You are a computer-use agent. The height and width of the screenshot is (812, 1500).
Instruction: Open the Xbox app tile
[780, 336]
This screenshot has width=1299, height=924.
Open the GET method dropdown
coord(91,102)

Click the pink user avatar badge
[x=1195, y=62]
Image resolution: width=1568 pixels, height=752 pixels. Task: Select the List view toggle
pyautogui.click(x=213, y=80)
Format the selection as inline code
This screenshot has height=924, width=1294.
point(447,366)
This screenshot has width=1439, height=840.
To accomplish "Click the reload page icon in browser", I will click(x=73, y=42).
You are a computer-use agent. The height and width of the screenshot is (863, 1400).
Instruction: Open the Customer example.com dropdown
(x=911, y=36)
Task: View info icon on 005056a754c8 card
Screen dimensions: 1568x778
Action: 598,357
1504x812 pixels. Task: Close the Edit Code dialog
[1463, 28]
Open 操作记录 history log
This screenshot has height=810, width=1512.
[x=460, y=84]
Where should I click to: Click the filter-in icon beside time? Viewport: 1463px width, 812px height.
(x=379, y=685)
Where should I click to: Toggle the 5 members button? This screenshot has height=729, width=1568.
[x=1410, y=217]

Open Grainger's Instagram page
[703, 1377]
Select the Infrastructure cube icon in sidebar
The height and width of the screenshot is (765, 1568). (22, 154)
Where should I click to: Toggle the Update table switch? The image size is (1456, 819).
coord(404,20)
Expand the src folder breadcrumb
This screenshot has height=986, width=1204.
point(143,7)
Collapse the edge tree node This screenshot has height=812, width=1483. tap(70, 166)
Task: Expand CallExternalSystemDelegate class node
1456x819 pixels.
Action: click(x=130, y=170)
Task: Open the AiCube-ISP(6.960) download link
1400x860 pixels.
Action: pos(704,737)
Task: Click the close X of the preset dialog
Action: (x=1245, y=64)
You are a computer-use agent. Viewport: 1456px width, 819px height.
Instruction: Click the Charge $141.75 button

_ _ _ _

# Work instruction
Search the records for the string "Expand", and copy every line that holds it.

# Output for this exercise
Expand the src folder breadcrumb
Task: Expand CallExternalSystemDelegate class node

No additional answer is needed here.